■ Excerpt provided

■ ■ ■ ■ ■ ■ ■

- Born: Graham Robert Thomson Abbey March 24, 1971 (age 55) Toronto, Ontario, Canada
- Years active: 1983-present
- Spouse: Michelle Giroux

= Graham Abbey =

Canadian actor

Graham Abbey (born Graham Robert Thomson Abbey, March 24, 1971) is a Canadian film, television and stage actor, who is best known for his role as Gray Jackson in TV drama The Border.

== Early life and education ==
At the then Stratford Festival of Canada, the eleven-year-old Graham Abbey took up small parts in A Midsummer Night's Dream and The Merry Wives of Windsor. In the following season, he returned with roles in As You Like It and Macbeth. His first role was as a forest gnome at the Festival Theatre, and he explained his interest as: "there was a room full of doughnuts and I got to get out of school".

After two years at Stratford, he gave up acting. He left Stratford Central Secondary School, moved to Kingston, Ontario, and in 1994, graduated from Queen's University with a degree in political science.

== Career ==
In 1997, he rejoined the Stratford Festival with a leading role (Happy Loman in Death of a Salesman), a supporting role (Paris in Romeo and Juliet), and an ensemble role (the Chorus in Oedipus Rex). He has performed in over 30 productions at the Festival, and continues to be a part of the company as of 2016, during which season he debuted his adaptation of Shakespeare's Henriad, Breath of Kings

==Personal life==
In August 2008, he married former Stratford colleague Michelle Giroux.

== Credits ==

=== Film and television ===
- As You Like It (1984), based on the 1983 production at the Stratford Festival of Canada—Page
- John Woo's Once a Thief (1998) — Special Agent Elk Diller in episode "The Director Files"

■ ■ ■ ■ ■ ■ ■

■ Available data
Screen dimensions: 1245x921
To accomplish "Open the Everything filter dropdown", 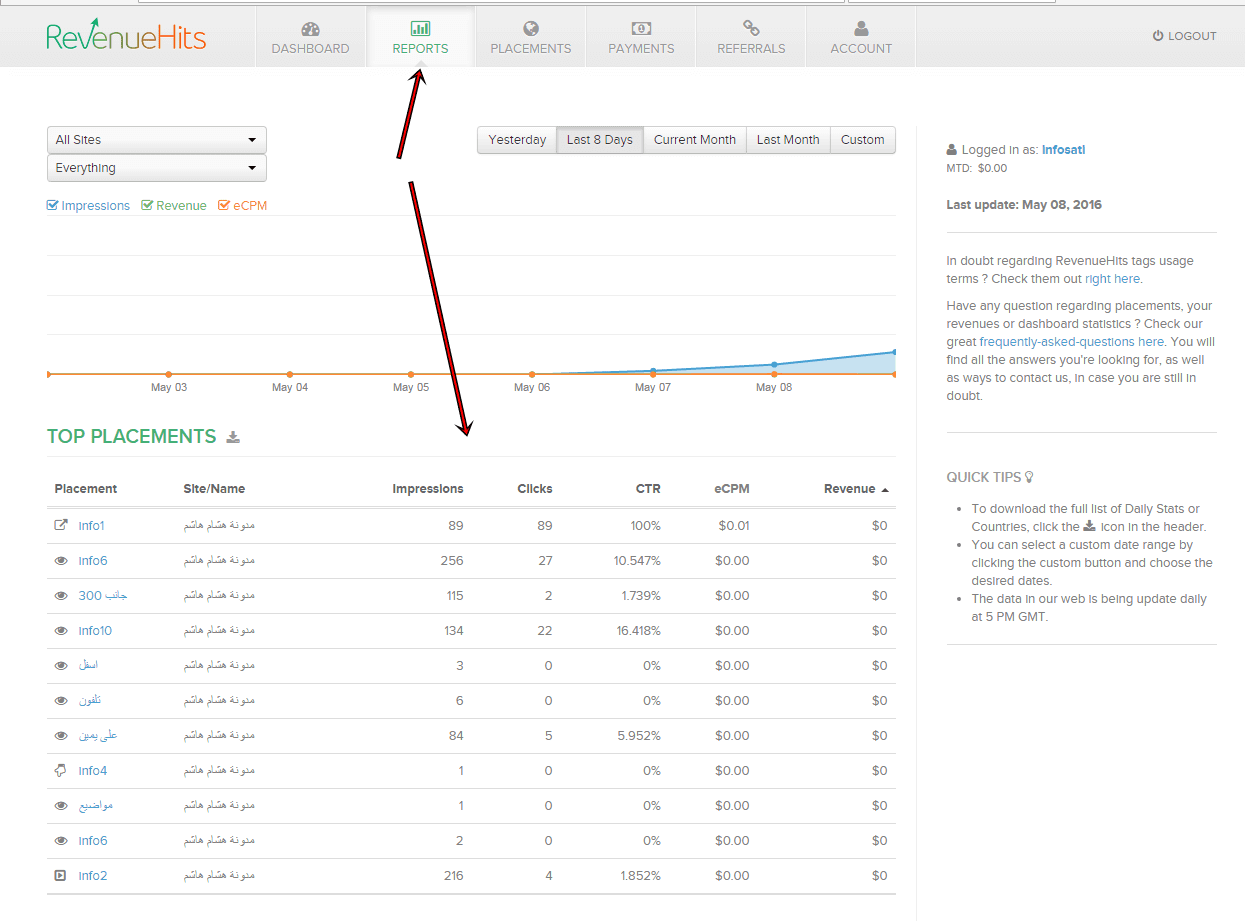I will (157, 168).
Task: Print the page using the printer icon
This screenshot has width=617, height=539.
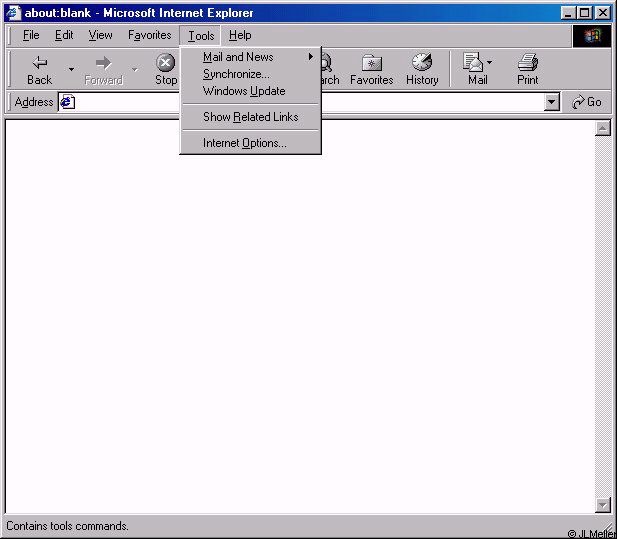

■ ■ ■ ■ ■ ■ ■

■ Task set
1 - From the Graham Abbey biography, quote word for word the part that opens with the words "Graham Abbey (born" and closes with "drama The Border.".
2 - According to the Graham Abbey biography, what did he study at Queen's University?
3 - Check each statement against the Graham Abbey biography and answer yes or no, quoting the words from the biography that decide it.
(a) Abbey's first role at the Festival Theatre was a forest gnome.
(b) On rejoining the Stratford Festival in 1997, he played Romeo in Romeo and Juliet.
(c) He married Michelle Giroux in August 2010.

■ Solutions for each task
1 -
Graham Abbey (born Graham Robert Thomson Abbey, March 24, 1971) is a Canadian film, television and stage actor, who is best known for his role as Gray Jackson in TV drama The Border.

2 - Political science.

3 -
(a) Yes: "His first role was as a forest gnome at the Festival Theatre"
(b) No: "a supporting role (Paris in Romeo and Juliet)"
(c) No: "In August 2008, he married former Stratford colleague Michelle Giroux."